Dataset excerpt
=-=-=-=-=

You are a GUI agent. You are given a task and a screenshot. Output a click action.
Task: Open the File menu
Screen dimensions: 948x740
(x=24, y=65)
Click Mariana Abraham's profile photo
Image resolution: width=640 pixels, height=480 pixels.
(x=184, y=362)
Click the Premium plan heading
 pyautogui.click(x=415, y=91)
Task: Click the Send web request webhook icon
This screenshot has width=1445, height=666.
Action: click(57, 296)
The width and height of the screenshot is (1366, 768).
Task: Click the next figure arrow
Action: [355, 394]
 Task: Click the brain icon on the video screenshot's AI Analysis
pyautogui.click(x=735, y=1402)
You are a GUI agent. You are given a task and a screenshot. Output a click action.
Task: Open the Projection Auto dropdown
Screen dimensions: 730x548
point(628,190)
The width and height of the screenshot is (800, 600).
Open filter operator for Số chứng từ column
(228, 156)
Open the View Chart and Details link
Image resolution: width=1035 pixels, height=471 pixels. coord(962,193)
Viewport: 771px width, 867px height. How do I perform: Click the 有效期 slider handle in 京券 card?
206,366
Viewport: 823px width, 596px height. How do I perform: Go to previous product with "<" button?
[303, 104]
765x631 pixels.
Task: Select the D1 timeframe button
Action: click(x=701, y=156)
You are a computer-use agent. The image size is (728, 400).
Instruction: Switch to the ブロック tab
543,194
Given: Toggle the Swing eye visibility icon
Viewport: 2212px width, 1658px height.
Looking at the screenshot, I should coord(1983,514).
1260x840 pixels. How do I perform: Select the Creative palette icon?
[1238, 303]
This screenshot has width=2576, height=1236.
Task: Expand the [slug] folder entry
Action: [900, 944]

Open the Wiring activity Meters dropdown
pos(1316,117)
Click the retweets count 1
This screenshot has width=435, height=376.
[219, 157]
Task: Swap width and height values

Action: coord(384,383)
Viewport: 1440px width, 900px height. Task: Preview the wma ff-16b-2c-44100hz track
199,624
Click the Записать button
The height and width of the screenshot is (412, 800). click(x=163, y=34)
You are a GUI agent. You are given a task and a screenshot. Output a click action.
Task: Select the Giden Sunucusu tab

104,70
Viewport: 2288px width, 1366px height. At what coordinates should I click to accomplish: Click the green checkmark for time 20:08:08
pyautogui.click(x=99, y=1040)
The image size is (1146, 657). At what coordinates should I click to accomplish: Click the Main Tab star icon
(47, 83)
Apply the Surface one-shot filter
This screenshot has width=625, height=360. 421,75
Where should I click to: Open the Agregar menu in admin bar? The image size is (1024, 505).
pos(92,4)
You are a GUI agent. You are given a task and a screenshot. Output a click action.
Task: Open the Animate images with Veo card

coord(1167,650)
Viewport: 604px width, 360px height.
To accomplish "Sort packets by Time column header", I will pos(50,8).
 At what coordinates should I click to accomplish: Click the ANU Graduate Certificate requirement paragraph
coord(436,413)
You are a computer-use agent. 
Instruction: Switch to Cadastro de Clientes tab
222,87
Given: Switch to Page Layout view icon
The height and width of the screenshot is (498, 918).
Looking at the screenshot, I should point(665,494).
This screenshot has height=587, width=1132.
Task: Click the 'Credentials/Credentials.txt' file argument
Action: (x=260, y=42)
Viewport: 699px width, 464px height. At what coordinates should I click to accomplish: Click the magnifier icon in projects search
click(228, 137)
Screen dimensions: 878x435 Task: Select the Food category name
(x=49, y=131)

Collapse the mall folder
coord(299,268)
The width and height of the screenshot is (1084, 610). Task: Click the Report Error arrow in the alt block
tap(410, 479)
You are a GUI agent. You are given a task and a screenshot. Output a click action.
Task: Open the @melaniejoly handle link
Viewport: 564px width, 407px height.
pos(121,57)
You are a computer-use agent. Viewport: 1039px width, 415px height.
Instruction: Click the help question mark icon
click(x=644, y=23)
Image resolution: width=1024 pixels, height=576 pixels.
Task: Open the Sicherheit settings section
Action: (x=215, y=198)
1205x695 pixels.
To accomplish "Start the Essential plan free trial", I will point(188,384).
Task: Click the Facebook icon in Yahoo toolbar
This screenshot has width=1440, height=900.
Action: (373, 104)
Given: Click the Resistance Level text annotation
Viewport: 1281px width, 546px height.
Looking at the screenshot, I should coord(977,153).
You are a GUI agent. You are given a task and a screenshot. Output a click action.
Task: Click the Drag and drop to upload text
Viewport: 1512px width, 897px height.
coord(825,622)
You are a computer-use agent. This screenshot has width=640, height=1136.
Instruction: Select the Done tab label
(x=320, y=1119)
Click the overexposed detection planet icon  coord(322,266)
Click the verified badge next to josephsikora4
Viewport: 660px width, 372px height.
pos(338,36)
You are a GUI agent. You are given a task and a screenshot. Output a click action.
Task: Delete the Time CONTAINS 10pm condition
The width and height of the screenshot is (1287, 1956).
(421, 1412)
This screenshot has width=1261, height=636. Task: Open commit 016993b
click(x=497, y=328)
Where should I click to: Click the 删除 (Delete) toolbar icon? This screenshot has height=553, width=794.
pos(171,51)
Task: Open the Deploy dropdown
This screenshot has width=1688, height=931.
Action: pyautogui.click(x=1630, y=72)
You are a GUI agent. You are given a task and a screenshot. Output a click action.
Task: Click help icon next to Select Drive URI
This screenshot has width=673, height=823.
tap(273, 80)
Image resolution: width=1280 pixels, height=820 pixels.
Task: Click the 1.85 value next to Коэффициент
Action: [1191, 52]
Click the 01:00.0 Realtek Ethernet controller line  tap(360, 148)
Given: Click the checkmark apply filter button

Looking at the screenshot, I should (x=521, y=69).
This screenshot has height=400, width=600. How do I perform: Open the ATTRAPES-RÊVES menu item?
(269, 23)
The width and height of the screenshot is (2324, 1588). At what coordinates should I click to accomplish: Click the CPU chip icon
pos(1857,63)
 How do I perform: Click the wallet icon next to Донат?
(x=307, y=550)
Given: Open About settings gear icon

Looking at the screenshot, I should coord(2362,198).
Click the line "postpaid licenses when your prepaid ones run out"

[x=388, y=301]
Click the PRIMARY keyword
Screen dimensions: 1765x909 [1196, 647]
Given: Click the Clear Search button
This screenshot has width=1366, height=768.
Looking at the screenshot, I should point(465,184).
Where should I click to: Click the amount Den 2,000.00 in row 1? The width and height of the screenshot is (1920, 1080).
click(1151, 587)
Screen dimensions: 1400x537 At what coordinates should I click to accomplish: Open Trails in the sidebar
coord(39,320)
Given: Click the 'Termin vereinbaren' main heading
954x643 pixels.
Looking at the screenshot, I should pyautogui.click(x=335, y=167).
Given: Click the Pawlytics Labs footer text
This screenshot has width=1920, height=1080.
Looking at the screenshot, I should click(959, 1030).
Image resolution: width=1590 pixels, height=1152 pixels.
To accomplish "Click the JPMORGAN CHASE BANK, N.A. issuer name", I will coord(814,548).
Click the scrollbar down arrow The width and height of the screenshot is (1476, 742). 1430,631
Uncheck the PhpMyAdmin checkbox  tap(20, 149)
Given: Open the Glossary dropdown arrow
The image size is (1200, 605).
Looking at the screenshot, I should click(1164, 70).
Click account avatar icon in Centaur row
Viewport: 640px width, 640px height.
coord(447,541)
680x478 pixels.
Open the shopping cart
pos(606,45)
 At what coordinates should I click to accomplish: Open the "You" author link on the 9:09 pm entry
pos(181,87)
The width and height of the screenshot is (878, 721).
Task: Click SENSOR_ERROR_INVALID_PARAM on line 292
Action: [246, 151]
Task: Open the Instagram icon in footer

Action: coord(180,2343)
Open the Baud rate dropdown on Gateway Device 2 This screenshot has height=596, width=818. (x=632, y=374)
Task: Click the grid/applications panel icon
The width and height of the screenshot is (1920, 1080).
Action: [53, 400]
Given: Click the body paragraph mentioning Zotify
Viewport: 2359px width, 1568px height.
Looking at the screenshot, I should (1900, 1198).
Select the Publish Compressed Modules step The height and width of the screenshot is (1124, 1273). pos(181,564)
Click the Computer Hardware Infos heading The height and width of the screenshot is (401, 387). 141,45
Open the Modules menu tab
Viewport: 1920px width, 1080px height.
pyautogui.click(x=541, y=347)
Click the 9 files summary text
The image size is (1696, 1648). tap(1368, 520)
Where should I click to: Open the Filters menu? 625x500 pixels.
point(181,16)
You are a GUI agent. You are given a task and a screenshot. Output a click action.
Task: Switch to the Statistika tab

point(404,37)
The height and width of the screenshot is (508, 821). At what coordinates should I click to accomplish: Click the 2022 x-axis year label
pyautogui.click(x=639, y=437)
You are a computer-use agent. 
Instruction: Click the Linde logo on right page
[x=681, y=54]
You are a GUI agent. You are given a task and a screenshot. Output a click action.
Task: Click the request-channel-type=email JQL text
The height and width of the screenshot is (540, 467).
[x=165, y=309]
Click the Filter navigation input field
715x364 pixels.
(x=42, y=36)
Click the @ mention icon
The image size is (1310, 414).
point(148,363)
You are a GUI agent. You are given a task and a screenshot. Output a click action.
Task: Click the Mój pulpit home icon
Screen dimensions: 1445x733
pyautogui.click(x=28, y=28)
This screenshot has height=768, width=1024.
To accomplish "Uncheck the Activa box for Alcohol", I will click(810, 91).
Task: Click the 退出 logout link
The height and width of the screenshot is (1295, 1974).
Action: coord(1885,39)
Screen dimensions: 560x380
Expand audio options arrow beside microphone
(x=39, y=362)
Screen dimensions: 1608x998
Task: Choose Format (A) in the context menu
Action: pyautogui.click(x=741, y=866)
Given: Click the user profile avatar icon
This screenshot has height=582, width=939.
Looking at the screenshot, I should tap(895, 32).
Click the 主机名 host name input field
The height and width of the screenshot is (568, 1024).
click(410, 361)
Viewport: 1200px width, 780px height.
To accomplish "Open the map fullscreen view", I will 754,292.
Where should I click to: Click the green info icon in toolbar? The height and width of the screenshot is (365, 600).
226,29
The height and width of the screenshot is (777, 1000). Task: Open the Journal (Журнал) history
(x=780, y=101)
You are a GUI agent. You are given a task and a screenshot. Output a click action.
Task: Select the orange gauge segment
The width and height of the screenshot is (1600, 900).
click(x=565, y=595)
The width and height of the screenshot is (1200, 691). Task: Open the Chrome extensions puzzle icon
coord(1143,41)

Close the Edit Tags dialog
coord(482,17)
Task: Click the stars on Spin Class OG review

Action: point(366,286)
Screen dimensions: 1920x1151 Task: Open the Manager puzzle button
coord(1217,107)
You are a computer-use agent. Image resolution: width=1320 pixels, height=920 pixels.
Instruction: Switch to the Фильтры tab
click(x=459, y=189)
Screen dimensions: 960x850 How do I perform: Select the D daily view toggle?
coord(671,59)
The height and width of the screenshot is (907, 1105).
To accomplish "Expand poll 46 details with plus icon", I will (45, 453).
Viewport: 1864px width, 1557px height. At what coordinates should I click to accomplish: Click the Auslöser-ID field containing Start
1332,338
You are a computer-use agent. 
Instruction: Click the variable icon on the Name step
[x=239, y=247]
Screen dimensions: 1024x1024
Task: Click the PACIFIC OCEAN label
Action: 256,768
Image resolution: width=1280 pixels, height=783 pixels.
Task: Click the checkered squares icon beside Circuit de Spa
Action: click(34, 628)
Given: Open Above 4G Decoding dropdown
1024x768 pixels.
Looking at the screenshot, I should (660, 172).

=-=-=-=-=

Exercise details
Copy out the entries from the line with "Given: Open the Glossary dropdown arrow" to the line with "Open the Baud", both included, reproducing every line unchanged.

Completed exercise
Given: Open the Glossary dropdown arrow
The image size is (1200, 605).
Looking at the screenshot, I should click(1164, 70).
Click account avatar icon in Centaur row
Viewport: 640px width, 640px height.
coord(447,541)
680x478 pixels.
Open the shopping cart
pos(606,45)
 At what coordinates should I click to accomplish: Open the "You" author link on the 9:09 pm entry
pos(181,87)
The width and height of the screenshot is (878, 721).
Task: Click SENSOR_ERROR_INVALID_PARAM on line 292
Action: [246, 151]
Task: Open the Instagram icon in footer

Action: coord(180,2343)
Open the Baud rate dropdown on Gateway Device 2 This screenshot has height=596, width=818. (x=632, y=374)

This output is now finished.